ABOUT THIS TASK: Each entry needs to be retyped exactly, with nothing added or dropped.

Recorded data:
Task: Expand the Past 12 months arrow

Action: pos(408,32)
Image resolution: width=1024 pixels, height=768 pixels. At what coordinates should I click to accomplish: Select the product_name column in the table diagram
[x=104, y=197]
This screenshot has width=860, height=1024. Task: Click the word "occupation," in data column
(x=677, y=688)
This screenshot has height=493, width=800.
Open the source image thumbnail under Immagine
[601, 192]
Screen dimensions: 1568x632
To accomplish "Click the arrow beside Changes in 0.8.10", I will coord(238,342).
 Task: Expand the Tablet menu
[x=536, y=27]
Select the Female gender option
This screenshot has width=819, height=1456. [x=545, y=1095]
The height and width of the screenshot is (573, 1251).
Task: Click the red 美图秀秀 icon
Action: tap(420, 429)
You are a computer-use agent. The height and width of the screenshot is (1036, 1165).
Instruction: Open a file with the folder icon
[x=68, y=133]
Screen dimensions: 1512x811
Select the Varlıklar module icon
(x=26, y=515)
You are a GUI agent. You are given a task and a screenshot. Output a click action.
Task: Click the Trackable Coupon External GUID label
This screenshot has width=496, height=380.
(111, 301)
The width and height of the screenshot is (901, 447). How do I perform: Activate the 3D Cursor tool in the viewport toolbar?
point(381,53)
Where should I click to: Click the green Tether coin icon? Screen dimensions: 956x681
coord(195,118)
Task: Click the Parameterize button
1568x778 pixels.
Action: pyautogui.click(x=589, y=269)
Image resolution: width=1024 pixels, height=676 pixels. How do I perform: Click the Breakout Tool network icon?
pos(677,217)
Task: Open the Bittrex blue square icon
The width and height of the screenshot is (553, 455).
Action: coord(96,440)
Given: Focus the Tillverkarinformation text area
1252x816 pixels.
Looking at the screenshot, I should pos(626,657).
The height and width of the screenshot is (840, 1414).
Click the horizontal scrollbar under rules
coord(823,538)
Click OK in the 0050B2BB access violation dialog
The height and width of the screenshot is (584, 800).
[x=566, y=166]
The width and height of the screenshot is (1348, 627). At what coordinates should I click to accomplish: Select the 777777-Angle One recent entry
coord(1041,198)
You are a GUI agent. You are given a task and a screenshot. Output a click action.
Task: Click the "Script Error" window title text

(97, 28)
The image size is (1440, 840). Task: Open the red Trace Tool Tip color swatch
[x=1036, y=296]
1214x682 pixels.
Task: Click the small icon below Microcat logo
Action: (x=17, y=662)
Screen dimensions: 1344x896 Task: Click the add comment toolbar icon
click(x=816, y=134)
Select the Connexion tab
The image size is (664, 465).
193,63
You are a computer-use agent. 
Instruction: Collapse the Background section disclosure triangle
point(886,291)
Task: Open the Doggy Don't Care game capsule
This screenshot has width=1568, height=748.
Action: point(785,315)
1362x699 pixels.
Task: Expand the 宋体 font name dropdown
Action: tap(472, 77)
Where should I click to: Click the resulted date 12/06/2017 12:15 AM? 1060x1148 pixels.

EXERCISE RESULT:
Task: Expand the Past 12 months arrow

Action: pos(408,32)
Image resolution: width=1024 pixels, height=768 pixels. At what coordinates should I click to accomplish: Select the product_name column in the table diagram
[x=104, y=197]
This screenshot has width=860, height=1024. Task: Click the word "occupation," in data column
(x=677, y=688)
This screenshot has height=493, width=800.
Open the source image thumbnail under Immagine
[601, 192]
Screen dimensions: 1568x632
To accomplish "Click the arrow beside Changes in 0.8.10", I will coord(238,342).
 Task: Expand the Tablet menu
[x=536, y=27]
Select the Female gender option
This screenshot has width=819, height=1456. [x=545, y=1095]
The height and width of the screenshot is (573, 1251).
Task: Click the red 美图秀秀 icon
Action: tap(420, 429)
You are a computer-use agent. The height and width of the screenshot is (1036, 1165).
Instruction: Open a file with the folder icon
[x=68, y=133]
Screen dimensions: 1512x811
Select the Varlıklar module icon
(x=26, y=515)
You are a GUI agent. You are given a task and a screenshot. Output a click action.
Task: Click the Trackable Coupon External GUID label
This screenshot has width=496, height=380.
(111, 301)
The width and height of the screenshot is (901, 447). How do I perform: Activate the 3D Cursor tool in the viewport toolbar?
point(381,53)
Where should I click to: Click the green Tether coin icon? Screen dimensions: 956x681
coord(195,118)
Task: Click the Parameterize button
1568x778 pixels.
Action: pyautogui.click(x=589, y=269)
Image resolution: width=1024 pixels, height=676 pixels. How do I perform: Click the Breakout Tool network icon?
pos(677,217)
Task: Open the Bittrex blue square icon
The width and height of the screenshot is (553, 455).
Action: coord(96,440)
Given: Focus the Tillverkarinformation text area
1252x816 pixels.
Looking at the screenshot, I should pos(626,657).
The height and width of the screenshot is (840, 1414).
Click the horizontal scrollbar under rules
coord(823,538)
Click OK in the 0050B2BB access violation dialog
The height and width of the screenshot is (584, 800).
[x=566, y=166]
The width and height of the screenshot is (1348, 627). At what coordinates should I click to accomplish: Select the 777777-Angle One recent entry
coord(1041,198)
You are a GUI agent. You are given a task and a screenshot. Output a click action.
Task: Click the "Script Error" window title text

(97, 28)
The image size is (1440, 840). Task: Open the red Trace Tool Tip color swatch
[x=1036, y=296]
1214x682 pixels.
Task: Click the small icon below Microcat logo
Action: (x=17, y=662)
Screen dimensions: 1344x896 Task: Click the add comment toolbar icon
click(x=816, y=134)
Select the Connexion tab
The image size is (664, 465).
193,63
You are a computer-use agent. 
Instruction: Collapse the Background section disclosure triangle
point(886,291)
Task: Open the Doggy Don't Care game capsule
This screenshot has width=1568, height=748.
Action: point(785,315)
1362x699 pixels.
Task: Expand the 宋体 font name dropdown
Action: tap(472, 77)
Where should I click to: Click the resulted date 12/06/2017 12:15 AM? 1060x1148 pixels.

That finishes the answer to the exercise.